Jean-Baptiste Millet est issu comme son frère Jean-François d'une famille de fermiers normands. Le travail agricole et les paysages champêtres sont les principaux motifs de ses dessins et aquarelles. Il interprète sur bois plusieurs œuvres de son frère qui semble avoir été son maître. Il expose de 1870 à 1880 au Salon de Paris[1], des aquarelles inspirées des paysages de Barbizon où il réside à cette époque, et, en 1876, il participe avec dix aquarelles à la deuxième exposition des impressionnistes à la galerie Paul Durand-Ruel à Paris[2].

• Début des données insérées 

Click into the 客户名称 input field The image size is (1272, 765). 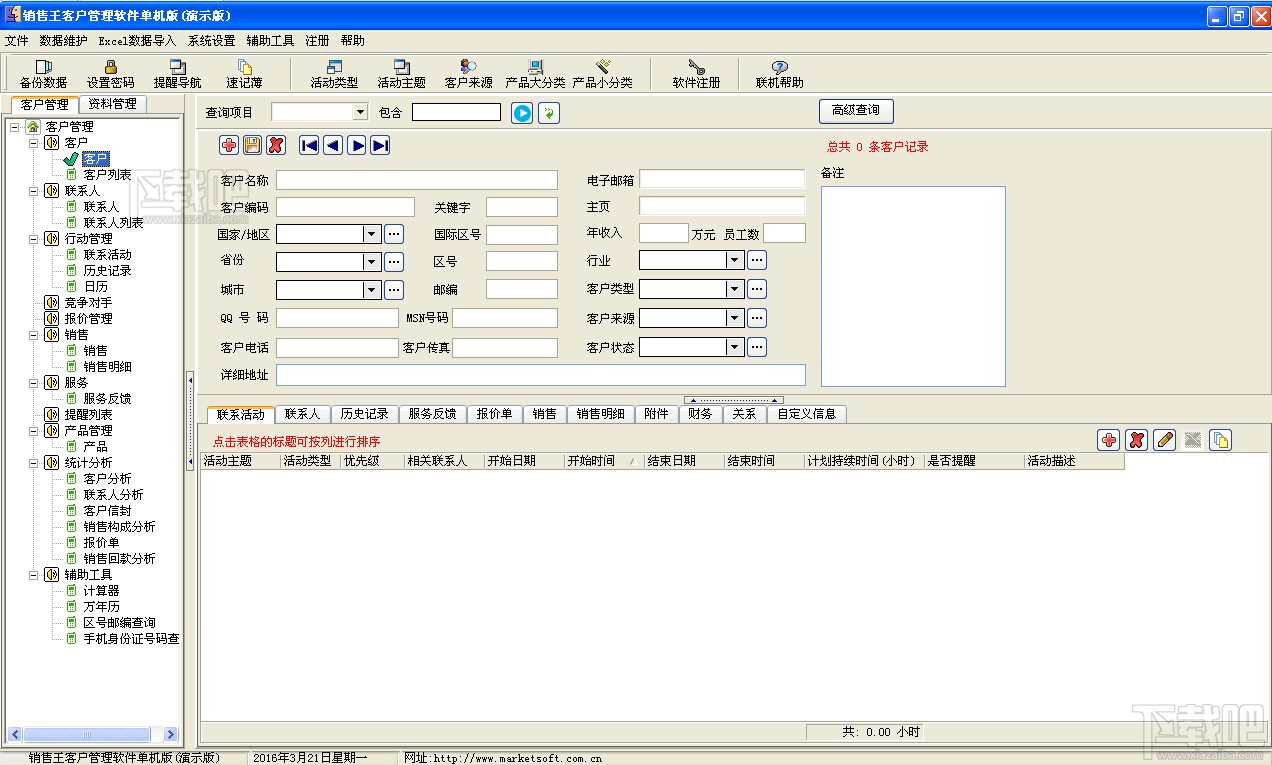point(417,180)
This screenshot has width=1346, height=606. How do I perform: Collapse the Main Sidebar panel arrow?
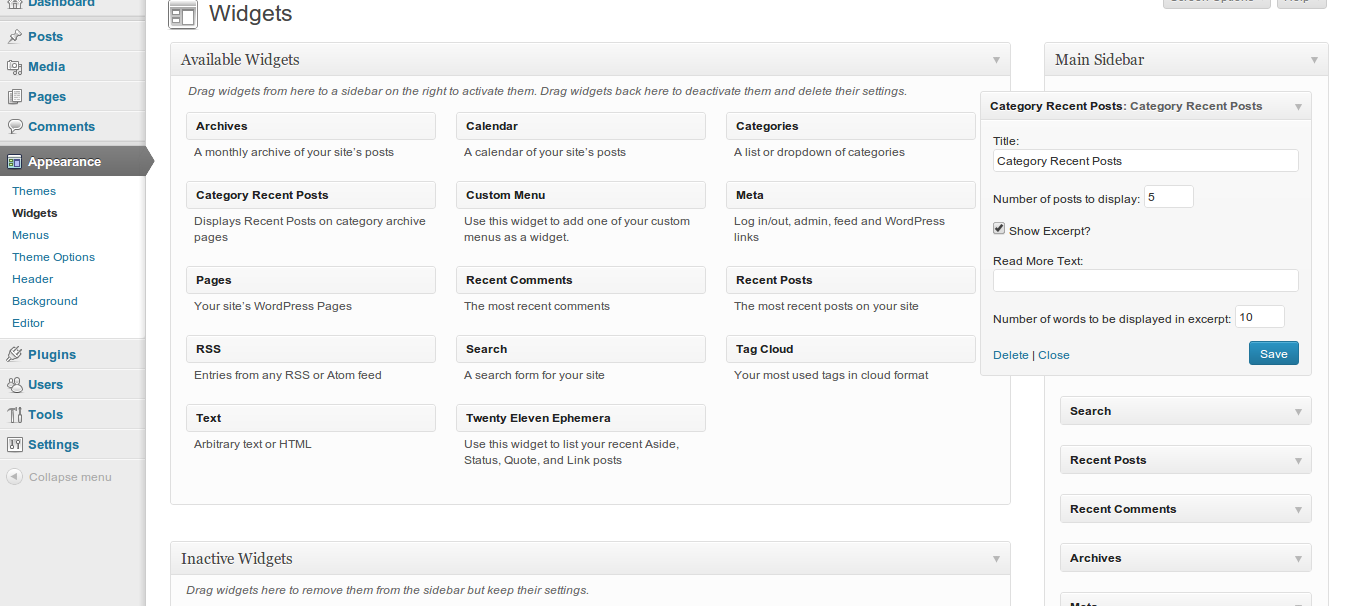pyautogui.click(x=1314, y=60)
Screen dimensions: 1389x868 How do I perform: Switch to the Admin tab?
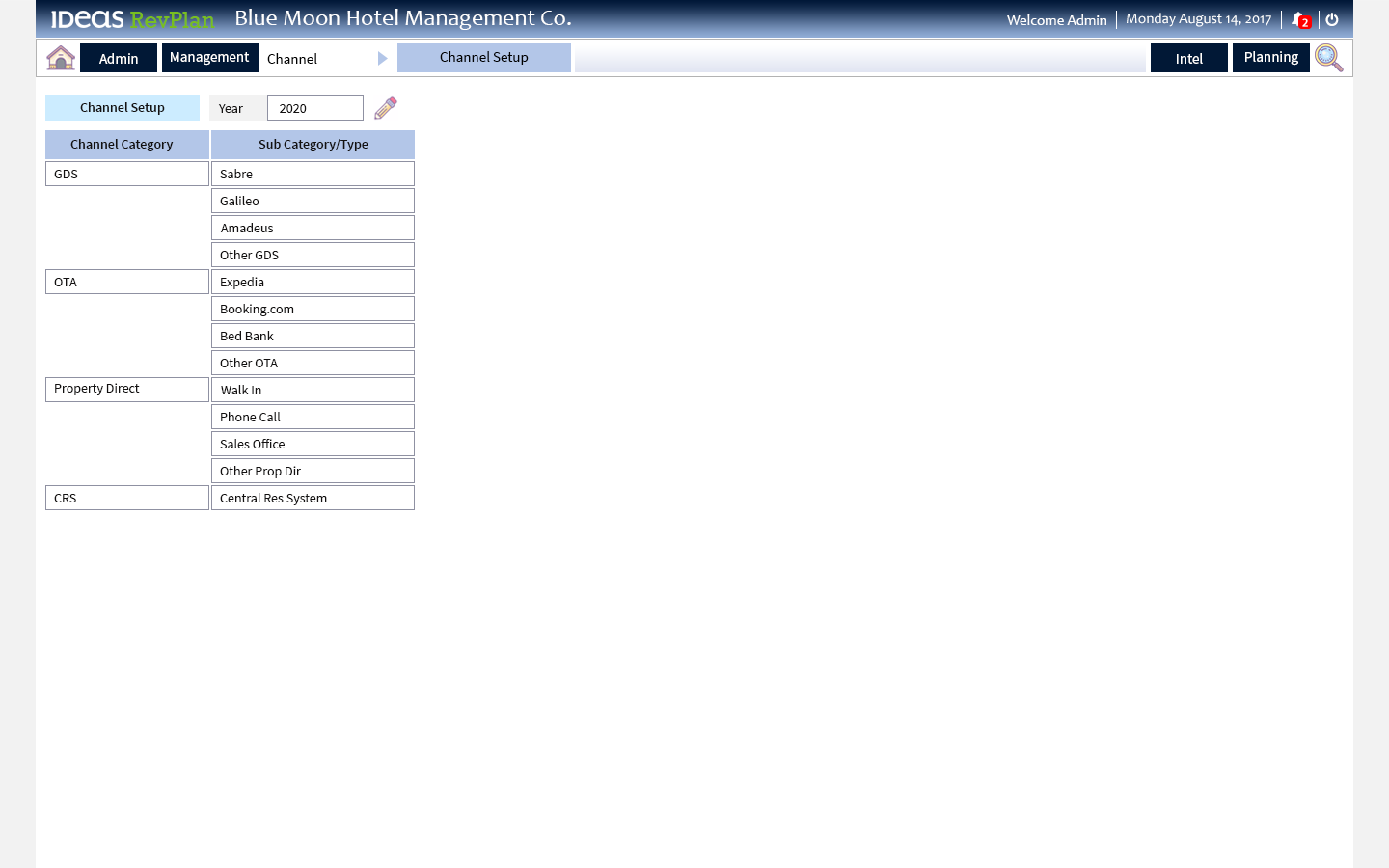click(118, 58)
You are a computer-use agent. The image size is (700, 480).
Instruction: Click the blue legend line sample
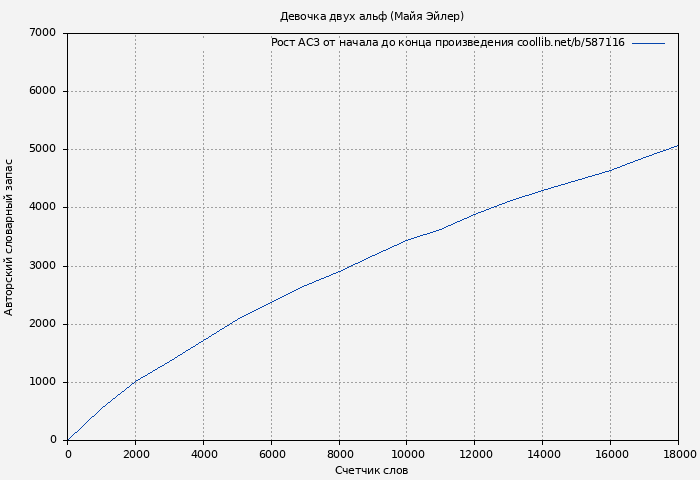pos(648,43)
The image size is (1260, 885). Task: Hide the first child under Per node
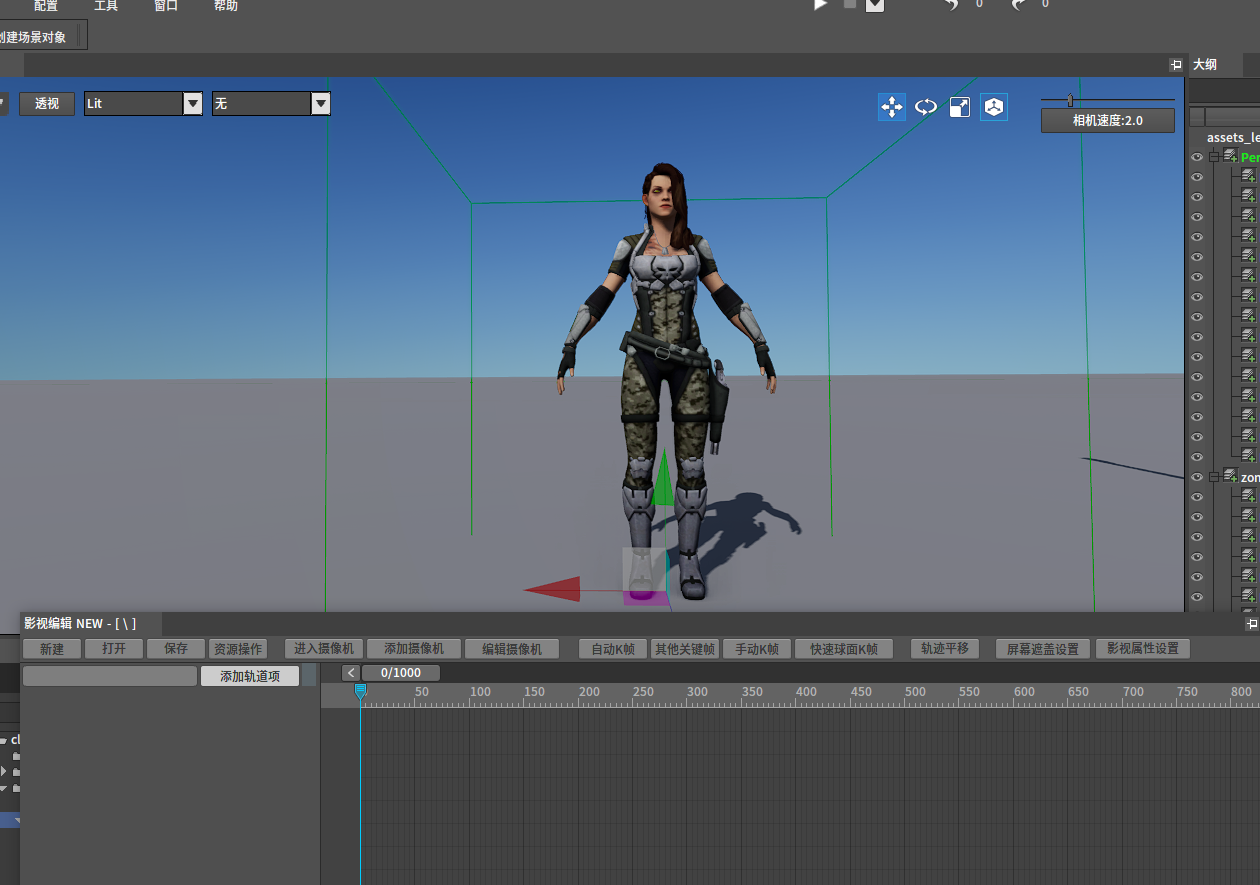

En 1878, il part s'installer du côté de Pontoise et peint les environs[4]. Puis, vers 1880, il cesse d'exposer au Salon et s'installe du côté de Saumur.
Marié, il a un fils, Pierre Millet.
Jean-Baptiste Millet meurt en et est inhumé au cimetière d'Auvers-sur-Oise.
En 1914-1915, un cousin par alliance de Millet, le docteur Ono, fait don d'une importante collection de ses œuvres acquises avant 1880 à la ville de Cherbourg, où le musée Thomas-Henry conserve quelques-unes des œuvres de Jean-Baptiste Millet[5].